API Connector Recipe: This recipe type is designed for users who wish to integrate external APIs into their workflow. By writing Python code, users can create or manipulate datasets by connecting to external services, running recipes on the dataset, and generating the desired outcomes.
AI-assisted recipe
If there are no standard templates for performing data transformations, AI-assisted recipes can be used. This functionality integrates AI capabilities, allowing business users to prompt AI to generate code based on their input. Once the code is generated, it can be added to the recipe and run through the data pipeline, displaying the output as datasets or charts.
You can also ask questions about the dataset directly in the chat and receive accurate answers from the AI. After receiving the AI response, you can easily express your satisfaction using the thumbs-up or thumbs-down options.
Ask AI
Click on the dataset block in the canvas and select the AI-assisted option from the Add recipes drop-down. This opens the code editor, where you can prompt the AI to generate a code snippet based on your input.
Select the Dataset
You need to select the dataset on which you want to apply the data transformation and generate code based on the given prompt. You also have the option to choose the output type: dataset, chart, text, or model. If you select dataset as the output, up to five datasets can be generated and added to the data pipeline, depending on the given prompt.
Add the Generated Code to Recipes in the Data Pipeline
Use the +Add to recipe option in the AI-assisted code editor to include the AI-generated code in the data pipeline. This option becomes available only after running the text prompt.
Save and Run the Code Recipe in the Flow
After saving the code, click on the run option to execute the AI-assisted (code) recipe and generate the output, which can be in the form of a dataset or a chart. You can continue building custom templates or code recipes using the Ask AI feature.
Adding an AI-assisted recipe
Use this procedure to add an AI-assisted recipe to the data pipeline or ML flow using the integrated AI tool. The recipes can be related to data pre-processing or building a model.
Note
If the application is installed in the customer’s Virtual Private Cloud (VPC) environment, features that rely on external API calls will be restricted.
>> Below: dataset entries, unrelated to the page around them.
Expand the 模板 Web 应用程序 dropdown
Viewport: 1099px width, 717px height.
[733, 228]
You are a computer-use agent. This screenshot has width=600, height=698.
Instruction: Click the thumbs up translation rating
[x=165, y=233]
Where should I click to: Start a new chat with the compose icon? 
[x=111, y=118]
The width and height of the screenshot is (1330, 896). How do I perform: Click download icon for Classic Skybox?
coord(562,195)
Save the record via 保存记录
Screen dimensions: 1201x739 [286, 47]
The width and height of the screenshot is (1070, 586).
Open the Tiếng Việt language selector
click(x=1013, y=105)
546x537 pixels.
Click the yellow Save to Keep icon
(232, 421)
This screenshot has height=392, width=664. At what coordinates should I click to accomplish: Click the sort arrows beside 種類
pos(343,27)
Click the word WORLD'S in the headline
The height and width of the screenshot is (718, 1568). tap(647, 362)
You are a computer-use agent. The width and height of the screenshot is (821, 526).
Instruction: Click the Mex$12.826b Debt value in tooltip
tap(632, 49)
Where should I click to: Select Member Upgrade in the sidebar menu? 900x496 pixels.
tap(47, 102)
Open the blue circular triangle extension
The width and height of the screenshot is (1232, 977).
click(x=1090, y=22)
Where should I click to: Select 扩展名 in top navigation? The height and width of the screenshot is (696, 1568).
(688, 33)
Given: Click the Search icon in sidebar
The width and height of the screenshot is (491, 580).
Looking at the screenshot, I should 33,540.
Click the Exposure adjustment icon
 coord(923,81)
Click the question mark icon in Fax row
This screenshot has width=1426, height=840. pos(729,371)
If a user tries to access these features, a notification will inform them that the admin has disabled these features.
To add and run an AI-assisted recipe:
Click the dataset block on the canvas to open the pull-out window.
Select the recipe
Click the plus icon and select the AI-assisted recipe in the pull-out window.
This opens the Ask AI tab where you can type the text prompt in the provided query box to generate the code recipe.
If you want to view the column names and data type of each column in the uploaded dataset, you can expand the datasets in the Inputs section on the left.
Note
Use the delete icon to delete the uploaded dataset.
Use the plus button to add multiple datasets to use in the code recipe. In the drop-down, you can only find the datasets that you have added onto your Project canvas. If there is only one dataset on the canvas, this button remains disabled.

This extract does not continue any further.